## Data records
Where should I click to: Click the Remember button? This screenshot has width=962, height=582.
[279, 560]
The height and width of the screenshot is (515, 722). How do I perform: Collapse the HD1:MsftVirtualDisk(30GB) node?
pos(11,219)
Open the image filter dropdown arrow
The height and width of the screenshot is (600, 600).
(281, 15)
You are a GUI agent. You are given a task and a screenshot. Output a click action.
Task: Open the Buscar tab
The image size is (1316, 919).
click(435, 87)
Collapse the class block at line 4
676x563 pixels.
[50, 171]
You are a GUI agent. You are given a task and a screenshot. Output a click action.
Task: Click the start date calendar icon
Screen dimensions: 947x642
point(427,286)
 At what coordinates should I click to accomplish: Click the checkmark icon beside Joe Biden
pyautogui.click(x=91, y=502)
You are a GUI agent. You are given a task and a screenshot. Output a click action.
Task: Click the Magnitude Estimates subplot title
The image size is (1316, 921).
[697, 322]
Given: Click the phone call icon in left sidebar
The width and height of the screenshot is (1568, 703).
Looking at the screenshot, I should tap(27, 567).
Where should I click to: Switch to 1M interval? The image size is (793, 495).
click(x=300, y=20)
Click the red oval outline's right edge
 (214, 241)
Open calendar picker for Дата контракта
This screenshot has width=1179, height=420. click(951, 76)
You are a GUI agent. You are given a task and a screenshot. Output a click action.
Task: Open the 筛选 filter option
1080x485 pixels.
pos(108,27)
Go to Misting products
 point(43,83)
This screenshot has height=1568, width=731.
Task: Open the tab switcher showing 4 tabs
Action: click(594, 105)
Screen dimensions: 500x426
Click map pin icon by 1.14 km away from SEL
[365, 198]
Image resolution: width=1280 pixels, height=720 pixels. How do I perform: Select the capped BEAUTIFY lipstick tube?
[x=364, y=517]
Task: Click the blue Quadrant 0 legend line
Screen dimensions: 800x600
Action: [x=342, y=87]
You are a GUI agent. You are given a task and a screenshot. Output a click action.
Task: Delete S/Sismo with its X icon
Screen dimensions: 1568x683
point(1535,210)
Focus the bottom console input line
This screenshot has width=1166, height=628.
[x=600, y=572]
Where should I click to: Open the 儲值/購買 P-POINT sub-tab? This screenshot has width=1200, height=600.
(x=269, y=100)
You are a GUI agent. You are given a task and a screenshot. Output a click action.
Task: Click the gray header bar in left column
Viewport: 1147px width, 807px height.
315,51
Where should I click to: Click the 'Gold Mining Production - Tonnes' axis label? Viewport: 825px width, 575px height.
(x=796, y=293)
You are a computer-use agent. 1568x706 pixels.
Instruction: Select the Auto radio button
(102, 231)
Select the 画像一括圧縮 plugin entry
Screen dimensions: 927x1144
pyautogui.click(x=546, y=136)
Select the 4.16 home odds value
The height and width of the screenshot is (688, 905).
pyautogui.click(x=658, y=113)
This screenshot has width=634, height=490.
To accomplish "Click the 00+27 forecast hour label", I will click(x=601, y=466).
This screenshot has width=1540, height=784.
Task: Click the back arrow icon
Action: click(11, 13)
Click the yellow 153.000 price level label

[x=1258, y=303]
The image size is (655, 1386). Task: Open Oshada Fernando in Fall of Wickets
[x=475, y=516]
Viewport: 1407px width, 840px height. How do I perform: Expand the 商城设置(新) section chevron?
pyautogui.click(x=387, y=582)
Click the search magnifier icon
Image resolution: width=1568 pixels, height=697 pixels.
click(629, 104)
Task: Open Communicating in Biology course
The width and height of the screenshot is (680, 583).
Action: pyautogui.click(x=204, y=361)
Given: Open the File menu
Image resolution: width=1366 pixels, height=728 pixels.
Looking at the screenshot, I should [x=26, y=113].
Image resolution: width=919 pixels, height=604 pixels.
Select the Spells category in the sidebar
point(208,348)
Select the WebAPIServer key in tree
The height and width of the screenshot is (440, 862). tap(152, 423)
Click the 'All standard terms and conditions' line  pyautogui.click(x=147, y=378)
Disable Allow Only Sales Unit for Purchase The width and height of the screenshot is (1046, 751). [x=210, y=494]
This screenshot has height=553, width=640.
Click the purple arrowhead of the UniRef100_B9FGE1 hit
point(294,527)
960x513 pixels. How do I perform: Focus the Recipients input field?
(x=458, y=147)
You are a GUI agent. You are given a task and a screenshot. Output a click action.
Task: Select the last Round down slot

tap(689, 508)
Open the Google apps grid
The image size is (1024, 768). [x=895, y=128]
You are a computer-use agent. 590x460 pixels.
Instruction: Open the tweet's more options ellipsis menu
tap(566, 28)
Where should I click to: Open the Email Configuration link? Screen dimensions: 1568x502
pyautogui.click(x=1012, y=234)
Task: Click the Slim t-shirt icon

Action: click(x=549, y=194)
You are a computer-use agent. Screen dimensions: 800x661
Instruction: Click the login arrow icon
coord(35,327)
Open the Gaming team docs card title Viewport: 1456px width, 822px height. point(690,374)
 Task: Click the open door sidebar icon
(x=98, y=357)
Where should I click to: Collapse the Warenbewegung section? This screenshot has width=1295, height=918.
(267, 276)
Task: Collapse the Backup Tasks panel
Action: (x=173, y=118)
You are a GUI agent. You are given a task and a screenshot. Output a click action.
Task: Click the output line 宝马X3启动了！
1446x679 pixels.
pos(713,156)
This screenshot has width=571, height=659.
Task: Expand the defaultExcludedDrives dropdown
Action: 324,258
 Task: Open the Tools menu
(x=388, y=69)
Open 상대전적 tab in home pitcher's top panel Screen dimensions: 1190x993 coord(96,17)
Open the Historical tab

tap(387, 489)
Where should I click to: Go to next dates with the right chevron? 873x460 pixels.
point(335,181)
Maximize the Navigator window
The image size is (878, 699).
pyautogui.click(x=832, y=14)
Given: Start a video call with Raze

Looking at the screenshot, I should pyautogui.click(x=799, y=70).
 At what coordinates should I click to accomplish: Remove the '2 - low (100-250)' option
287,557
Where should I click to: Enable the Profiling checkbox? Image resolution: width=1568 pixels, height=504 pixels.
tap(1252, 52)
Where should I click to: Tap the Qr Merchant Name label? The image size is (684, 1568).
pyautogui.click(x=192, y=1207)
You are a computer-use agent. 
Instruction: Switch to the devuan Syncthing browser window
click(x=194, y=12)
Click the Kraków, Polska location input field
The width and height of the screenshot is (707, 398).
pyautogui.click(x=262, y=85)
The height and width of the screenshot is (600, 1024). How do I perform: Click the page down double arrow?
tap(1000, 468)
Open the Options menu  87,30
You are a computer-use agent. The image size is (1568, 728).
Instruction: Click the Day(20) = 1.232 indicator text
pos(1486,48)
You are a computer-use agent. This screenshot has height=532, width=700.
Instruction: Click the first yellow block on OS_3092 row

## What to do
Please return the lines above that run from the line containing "At what coordinates should I click to accomplish: Remove" to the line containing "Click the Kraków, Polska location input field", inclusive, exactly and with no other lines.

## Written answer
 At what coordinates should I click to accomplish: Remove the '2 - low (100-250)' option
287,557
Where should I click to: Enable the Profiling checkbox? Image resolution: width=1568 pixels, height=504 pixels.
tap(1252, 52)
Where should I click to: Tap the Qr Merchant Name label? The image size is (684, 1568).
pyautogui.click(x=192, y=1207)
You are a computer-use agent. 
Instruction: Switch to the devuan Syncthing browser window
click(x=194, y=12)
Click the Kraków, Polska location input field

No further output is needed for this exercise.